Ana Roš: "Si abusa del termine sostenibilità come una volta lo si faceva per la charity. Chiunque voleva apparire parlava di beneficenza"
introduzione di Francesca Brunzo
La sostenibilità è una caratteristica di un processo o di uno stato che può essere mantenuto a un certo livello indefinitamente. In essa gli ambiti ambientale, economico e sociale sono interconnessi così da stabilire nella sostenibilità il processo di cambiamento nel quale lo sfruttamento delle risorse, il piano degli investimenti, l'orientamento dello sviluppo tecnologico e le modifiche istituzionali sono tutti in sintonia e valorizzano il potenziale attuale e futuro.
Lo scopo? Fare fronte ai bisogni e alle aspirazioni dell'uomo. La sostenibilità può anche essere definita come un processo socio-ecologico definito da una meta, un ideale comune da raggiungere. Per quanto possa essere arduo raggiungere l'obiettivo, perseveranza e dinamismo sono le chiavi affinché il sistema diventi sostenibile.
Nel cerchio della sostenibilità, l'uomo può essere il motore.
Il 2021 sarà l'anno della sostenibilità.
Tant’è vero che la guida gastronomica per eccellenza ha conferito proprio quest’anno un riconoscimento alla sostenibilità, la stella verde.
Mi è venuta quindi l’idea di intervistare gli chef insigniti con questo nuovo riconoscimento e non solo, parlando con loro di sostenibilità, tecniche, e consigli in merito da poter condividere con voi.
Sostenibilità, Ana Ros
(Classe 1972, chef e ristoratrice presso Hisa Franko, Slovenia)
Ana Roš cresce in una famiglia con una forte ambizione sul futuro della figlia che, fin da piccola, viene educata ad avere una forte determinazione. Da ragazza si appassiona allo sci ed entra nella Nazionale Giovanile Jugoslava, questo sarà un momento fondamentale per la cuoca che conosciamo oggi, praticare sport a livello agonistico le fa capire che a piccoli passi e allenandosi ogni giorno si può arrivare ovunque e programmare se stessi. Si laurea in Scienze Internazionali e Diplomatiche all'Università di Trieste, ma non intraprenderà una carriera diplomatica, al quarto anno di Università la madre la porta a pranzo da Hiša Franco ed è lì che scatta l'amore per Valter Kramar, che a quel tempo lavorava come cameriere. Una laurea che non finirà nel cassetto, le skill acquisite e le sue doti caratteriali le serviranno in futuro per tessere rapporti internazionali e diffondere il suo concetto di cucina nel mondo.
Si dedica anima e corpo alla cucina fino a diventare la migliore al mondo per la The World's 50 Best Restaurants, lo scorso anno ha ricevuto per il suo ristorante 2 stelle Michelin alla prima edizione della rossa in Slovenia, oltre al riconoscimento per la sostenibilità e si piazza al 18esimo posto assoluto come miglior cuoco al mondo per The Best Chef. Netflix gli dedica una puntata di Chef's Table, e durante la pandemia Ana racconta in una monografia "Sun and Rain" edita da Phaidon, la sua vita e le sue ricette.

__Il compito__: Aggiorna il testo su Ana Roš da "Si dedica anima" a "le sue ricette." e riscrivi quel pezzo mettendo "con tutta se stessa" al posto di "anima e corpo".

__Estratti delle voci__:

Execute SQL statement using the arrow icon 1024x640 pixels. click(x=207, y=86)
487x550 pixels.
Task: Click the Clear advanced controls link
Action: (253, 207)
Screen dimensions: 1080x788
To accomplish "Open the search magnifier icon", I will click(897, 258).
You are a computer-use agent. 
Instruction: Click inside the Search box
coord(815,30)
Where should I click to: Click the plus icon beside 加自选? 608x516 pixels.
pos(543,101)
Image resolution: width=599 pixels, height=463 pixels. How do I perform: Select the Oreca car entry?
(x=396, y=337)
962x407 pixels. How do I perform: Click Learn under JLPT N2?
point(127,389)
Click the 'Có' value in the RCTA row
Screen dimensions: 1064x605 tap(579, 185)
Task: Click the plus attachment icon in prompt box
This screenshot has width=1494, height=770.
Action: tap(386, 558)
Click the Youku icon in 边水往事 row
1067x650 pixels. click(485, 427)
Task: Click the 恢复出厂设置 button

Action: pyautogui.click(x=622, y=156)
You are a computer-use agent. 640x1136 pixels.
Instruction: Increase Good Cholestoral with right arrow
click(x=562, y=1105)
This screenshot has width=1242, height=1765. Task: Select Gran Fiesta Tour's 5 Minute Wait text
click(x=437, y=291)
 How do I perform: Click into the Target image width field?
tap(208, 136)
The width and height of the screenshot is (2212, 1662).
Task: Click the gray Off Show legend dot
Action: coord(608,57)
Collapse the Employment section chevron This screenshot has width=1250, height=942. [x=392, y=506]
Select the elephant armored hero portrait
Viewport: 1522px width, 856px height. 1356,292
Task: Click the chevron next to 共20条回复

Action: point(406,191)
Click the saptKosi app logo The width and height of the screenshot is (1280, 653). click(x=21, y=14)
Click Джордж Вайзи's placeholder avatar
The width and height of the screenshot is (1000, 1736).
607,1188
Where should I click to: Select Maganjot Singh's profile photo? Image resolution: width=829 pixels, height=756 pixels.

__Risposta scritta__:
Si dedica con tutta se stessa alla cucina fino a diventare la migliore al mondo per la The World's 50 Best Restaurants, lo scorso anno ha ricevuto per il suo ristorante 2 stelle Michelin alla prima edizione della rossa in Slovenia, oltre al riconoscimento per la sostenibilità e si piazza al 18esimo posto assoluto come miglior cuoco al mondo per The Best Chef. Netflix gli dedica una puntata di Chef's Table, e durante la pandemia Ana racconta in una monografia "Sun and Rain" edita da Phaidon, la sua vita e le sue ricette.